--- Page extract ---
***

The intellectual consequences of this are what fascinate me though. This is how Wacquant describes the approach that follows from this, uniting the incredible range of his empirical concerns through a shared meta-theoretical impulse:

Take a classical question of philosophy (e.g. where do categories of judgement come from?) and historicise it, by finding a particular setting where that question is raised in terms of the character of that setting and answer it in terms of the character of that setting.

I find this a compelling idea. This is a wonderfully succinct and compelling expression of how the interface between sociology and philosophy can be conceived. This is something I’ve thought about a lot, as someone who came close to doing a philosophy phd before moving into sociology and in some ways has never felt entirely at home on either side of that divide.

It also contrasts with Margaret Archer’s interpretation of the same question. In an interview I did with her recently, in which we discussed her time working with Bourdieu in Paris, she suggests that what unites his corpus is fundamentally methodological: he was a theorist who used empirical research to test and refine the core categories of his thought, a cluster of concepts ultimately centred around the notion of ‘habitus’.

***

--- Entries ---
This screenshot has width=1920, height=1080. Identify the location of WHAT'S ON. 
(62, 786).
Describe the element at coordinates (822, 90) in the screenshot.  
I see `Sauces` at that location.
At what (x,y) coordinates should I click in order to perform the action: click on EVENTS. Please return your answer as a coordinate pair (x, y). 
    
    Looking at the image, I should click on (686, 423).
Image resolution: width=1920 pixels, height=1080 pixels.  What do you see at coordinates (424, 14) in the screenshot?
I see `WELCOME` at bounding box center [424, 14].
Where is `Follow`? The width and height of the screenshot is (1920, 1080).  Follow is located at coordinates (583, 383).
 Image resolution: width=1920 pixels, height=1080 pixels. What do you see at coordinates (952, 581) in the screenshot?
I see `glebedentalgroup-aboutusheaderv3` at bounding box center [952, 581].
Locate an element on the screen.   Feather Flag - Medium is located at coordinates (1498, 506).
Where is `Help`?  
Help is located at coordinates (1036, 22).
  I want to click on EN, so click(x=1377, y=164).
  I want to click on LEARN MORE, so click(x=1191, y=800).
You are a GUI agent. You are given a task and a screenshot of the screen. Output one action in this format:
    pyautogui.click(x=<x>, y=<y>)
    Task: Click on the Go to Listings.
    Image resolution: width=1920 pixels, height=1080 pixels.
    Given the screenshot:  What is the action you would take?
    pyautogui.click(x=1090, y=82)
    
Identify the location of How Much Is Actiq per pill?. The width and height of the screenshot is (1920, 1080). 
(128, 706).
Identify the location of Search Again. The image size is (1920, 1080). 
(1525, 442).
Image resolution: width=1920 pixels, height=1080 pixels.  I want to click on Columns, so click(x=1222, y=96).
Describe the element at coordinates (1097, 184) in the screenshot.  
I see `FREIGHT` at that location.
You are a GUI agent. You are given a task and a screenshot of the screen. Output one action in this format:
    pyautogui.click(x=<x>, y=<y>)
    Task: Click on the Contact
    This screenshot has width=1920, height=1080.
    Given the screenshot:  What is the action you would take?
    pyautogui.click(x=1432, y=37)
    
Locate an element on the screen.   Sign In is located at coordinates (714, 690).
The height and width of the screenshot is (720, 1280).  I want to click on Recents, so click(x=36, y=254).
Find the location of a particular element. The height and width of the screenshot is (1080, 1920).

***

--- Work to do ---
1 - Translate this sentence from the passage on sociology and philosophy into Spanish: "It also contrasts with Margaret Archer’s interpretation of the same question."
2 - Extend the passage on sociology and philosophy by writing what comes after its final sentence.

--- Response list ---
1 - También contrasta con la interpretación que hace Margaret Archer de la misma cuestión.

2 -
Regardless of which interpretation is accurate, I like the conception of theorising that Wacquant is offering. Bourdieu was both a philosophical sociologist (though Wacquant does not use this term) while also being an “anti-theoretical theorist”. He argues that people often deploy Bourdieu without using his ideas. If you can strip out the Bourdieusian language from a given paper without effecting the argument then his ideas have been used as a theoretical idiom rather than as conceptual tools. As he puts it, “if nothing has been lost by removing them then nothing has been gained by using them.”